## TASK
Show all lines below holding the string "Share".

## RECORDS SUPPLIED
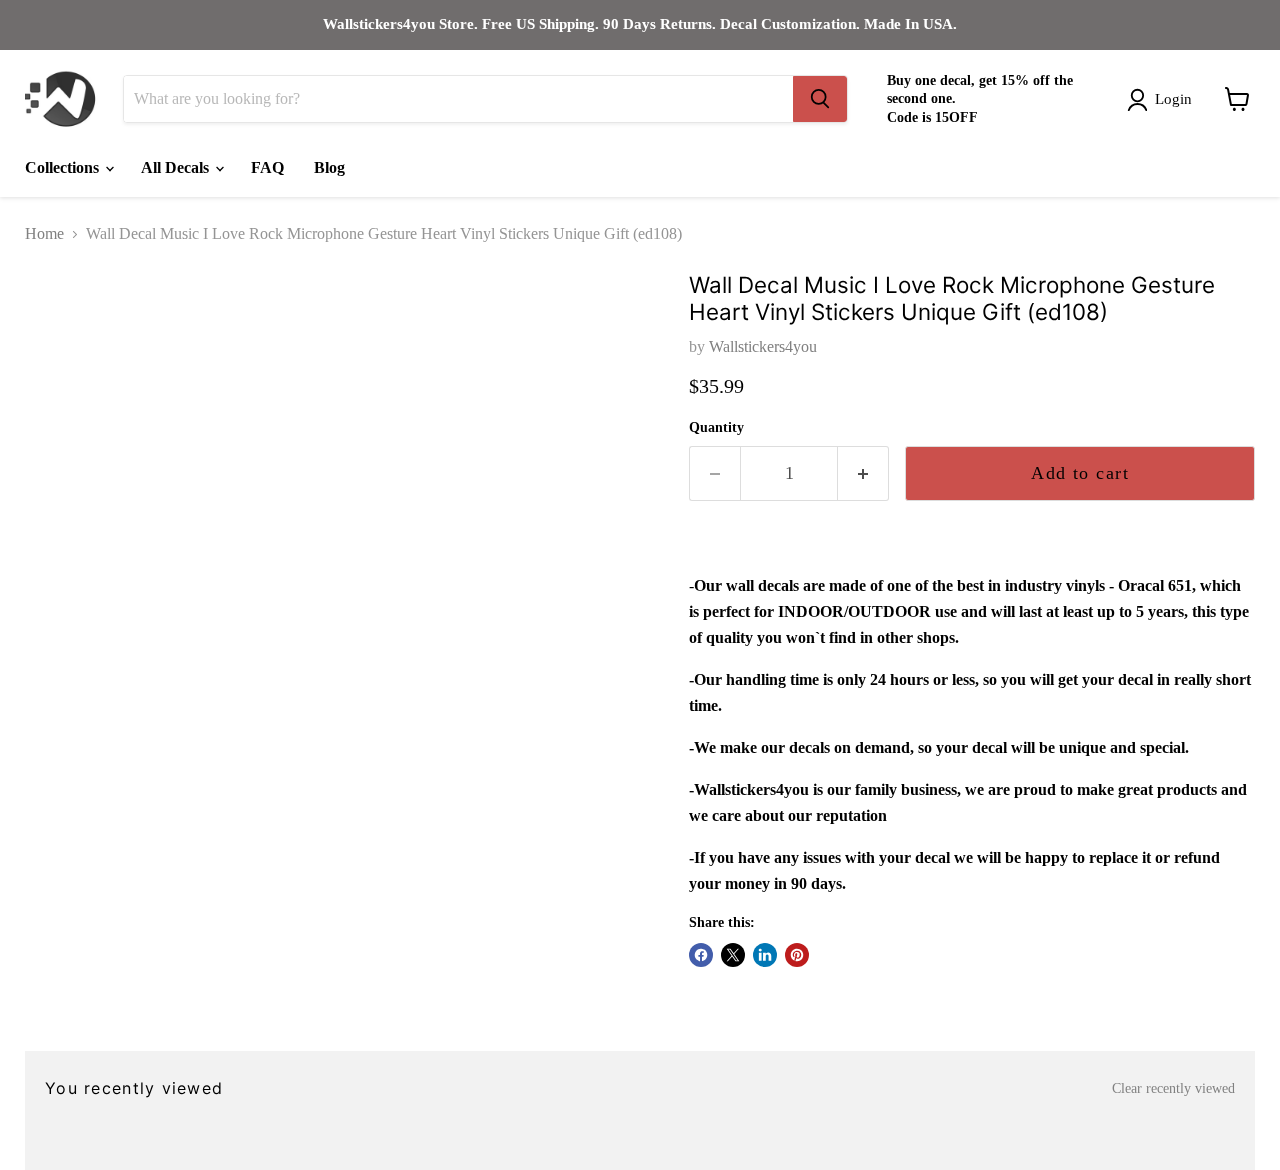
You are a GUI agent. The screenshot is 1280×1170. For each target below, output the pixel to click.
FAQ (267, 167)
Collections (64, 167)
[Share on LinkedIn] (765, 955)
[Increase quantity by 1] (863, 473)
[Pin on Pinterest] (797, 955)
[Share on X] (733, 955)
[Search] (820, 99)
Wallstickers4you (763, 346)
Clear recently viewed (1173, 1088)
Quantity (716, 427)
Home (44, 233)
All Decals (177, 167)
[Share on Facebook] (701, 955)
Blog (329, 167)
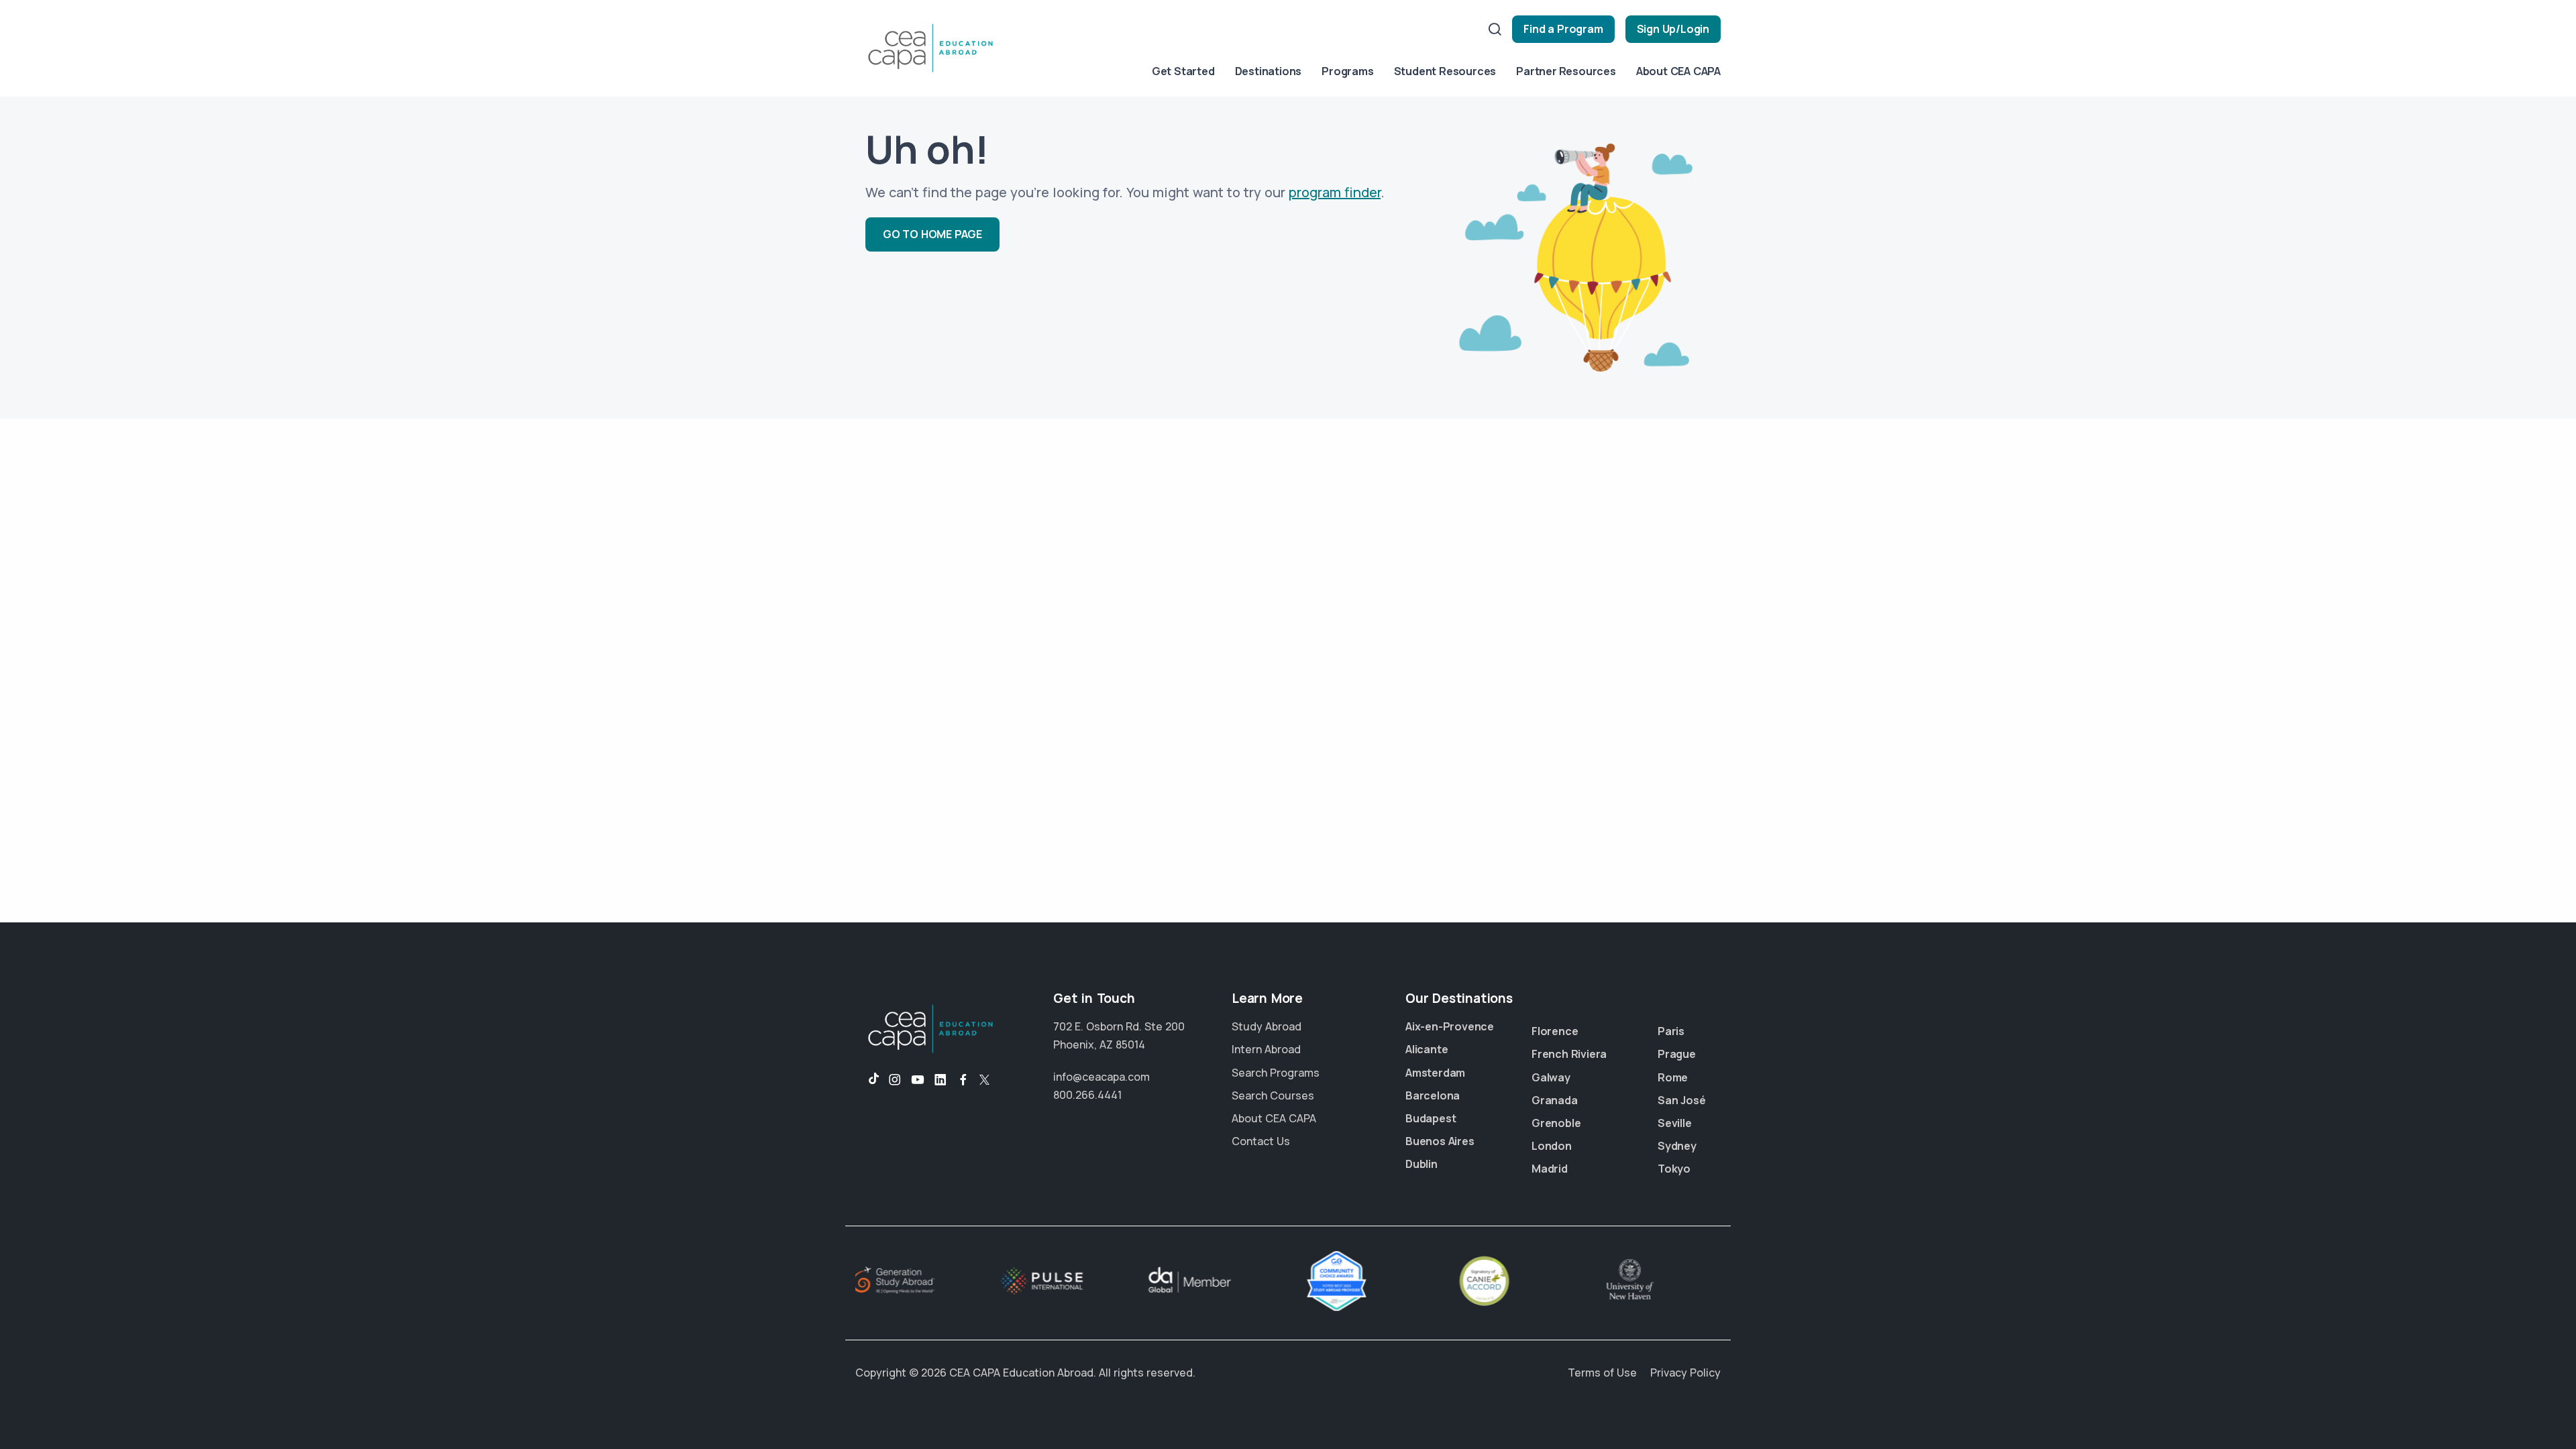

## ANSWER TO THIS TASK
[Share on LinkedIn] (765, 955)
[Share on X] (733, 955)
[Share on Facebook] (701, 955)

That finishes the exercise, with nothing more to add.